Step 7: Sleepily ponder alternatives. Not alternatives to grad school... alternatives to fixing your stupid research project.

Repeat entire process least twice. 

(Luckily, I've been hoarding disk space from the PhotoCity days. I miss that project so much, even though it has the exact same issues [but worse, I like to believe] as I'm having right now. But the thought of snuggling up in those 117G feels so cozy and familiar. Also, I'm tired.)

*The harddrive space is not the only issue. When that part gets sorted out, I'll get to find out how hilariously unprepared my other little servers and worker services are. 

Dear company(ies) with hella infrastructure. I would like you to pay me to do these kinds of projects and I want you to take care of the servers for me. I would also prefer to work with other people and not be quite so independent. 


  1. AppEngine has a pretty generous free tier, and even with heavier testing if you're on top of cleaning things out when you're done with them prices are in the dollars and cents. Worth it to not have to deal with setting stuff up.
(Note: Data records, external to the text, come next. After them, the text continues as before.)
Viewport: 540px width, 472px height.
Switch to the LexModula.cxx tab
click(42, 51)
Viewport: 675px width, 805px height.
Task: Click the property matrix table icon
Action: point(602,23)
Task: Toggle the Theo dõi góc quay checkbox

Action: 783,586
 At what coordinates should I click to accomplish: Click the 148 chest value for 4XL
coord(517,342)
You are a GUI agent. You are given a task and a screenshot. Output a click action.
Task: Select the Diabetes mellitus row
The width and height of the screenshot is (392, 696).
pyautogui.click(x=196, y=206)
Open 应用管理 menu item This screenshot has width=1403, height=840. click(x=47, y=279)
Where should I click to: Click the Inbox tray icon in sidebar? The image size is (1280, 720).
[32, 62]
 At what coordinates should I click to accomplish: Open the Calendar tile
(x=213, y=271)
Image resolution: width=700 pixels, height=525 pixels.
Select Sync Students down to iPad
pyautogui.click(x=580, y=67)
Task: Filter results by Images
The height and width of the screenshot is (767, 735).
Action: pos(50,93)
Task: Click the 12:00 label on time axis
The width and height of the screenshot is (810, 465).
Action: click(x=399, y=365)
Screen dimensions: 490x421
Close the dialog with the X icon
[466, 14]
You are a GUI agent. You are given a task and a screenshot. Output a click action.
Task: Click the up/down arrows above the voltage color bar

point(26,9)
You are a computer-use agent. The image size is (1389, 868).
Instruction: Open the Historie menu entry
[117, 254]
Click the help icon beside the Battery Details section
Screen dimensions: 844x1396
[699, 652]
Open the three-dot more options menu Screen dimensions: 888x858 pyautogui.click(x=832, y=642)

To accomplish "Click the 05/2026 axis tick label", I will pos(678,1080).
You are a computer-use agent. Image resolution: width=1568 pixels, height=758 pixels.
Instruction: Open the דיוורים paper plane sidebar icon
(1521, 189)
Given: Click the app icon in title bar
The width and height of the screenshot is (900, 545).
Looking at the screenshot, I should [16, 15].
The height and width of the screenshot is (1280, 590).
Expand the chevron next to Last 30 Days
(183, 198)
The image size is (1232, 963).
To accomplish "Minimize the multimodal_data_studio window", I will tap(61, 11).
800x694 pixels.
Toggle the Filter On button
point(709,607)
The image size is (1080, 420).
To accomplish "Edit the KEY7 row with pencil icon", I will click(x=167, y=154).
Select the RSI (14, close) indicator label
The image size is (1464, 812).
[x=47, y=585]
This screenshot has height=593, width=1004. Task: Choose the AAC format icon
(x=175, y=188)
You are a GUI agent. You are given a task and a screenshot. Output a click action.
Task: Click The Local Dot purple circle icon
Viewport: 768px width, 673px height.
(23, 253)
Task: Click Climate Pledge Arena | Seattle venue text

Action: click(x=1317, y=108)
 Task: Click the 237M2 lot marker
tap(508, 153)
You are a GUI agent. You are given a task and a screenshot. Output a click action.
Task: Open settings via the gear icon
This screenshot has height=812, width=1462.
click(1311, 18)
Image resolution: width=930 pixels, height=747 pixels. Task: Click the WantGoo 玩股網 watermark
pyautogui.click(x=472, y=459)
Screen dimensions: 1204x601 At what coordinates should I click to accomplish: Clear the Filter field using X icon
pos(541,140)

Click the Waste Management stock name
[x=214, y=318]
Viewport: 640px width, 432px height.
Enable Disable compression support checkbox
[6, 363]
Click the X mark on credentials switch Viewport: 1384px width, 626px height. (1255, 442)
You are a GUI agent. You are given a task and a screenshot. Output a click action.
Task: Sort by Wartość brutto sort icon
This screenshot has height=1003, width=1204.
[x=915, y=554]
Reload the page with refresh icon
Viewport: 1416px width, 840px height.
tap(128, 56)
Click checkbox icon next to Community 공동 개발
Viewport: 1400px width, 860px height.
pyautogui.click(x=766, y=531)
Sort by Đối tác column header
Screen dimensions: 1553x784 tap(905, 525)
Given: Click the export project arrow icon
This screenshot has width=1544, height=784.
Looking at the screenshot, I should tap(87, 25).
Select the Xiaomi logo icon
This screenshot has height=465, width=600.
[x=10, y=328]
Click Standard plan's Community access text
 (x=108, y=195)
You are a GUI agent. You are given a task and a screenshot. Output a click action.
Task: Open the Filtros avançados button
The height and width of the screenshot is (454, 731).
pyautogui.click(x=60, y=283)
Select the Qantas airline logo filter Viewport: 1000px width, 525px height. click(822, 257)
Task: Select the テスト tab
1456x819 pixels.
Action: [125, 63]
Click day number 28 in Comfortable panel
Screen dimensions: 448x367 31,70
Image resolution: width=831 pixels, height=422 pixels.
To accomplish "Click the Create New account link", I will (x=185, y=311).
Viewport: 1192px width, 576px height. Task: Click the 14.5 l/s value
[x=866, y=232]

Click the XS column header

    I also use AWS at work, its a little more involved if you're just using EC2 but they also have services for taking a WAR and running it somewhere. Their AWS suite cover's a breath of things as well, from message queues to DNS so you can get everything done in one spot.

    The way I look at it, if I did everything myself and spent all night hitting my head against the wall I'd gladly play $2 to have it work. So I'll just pay that up front and not worry about it.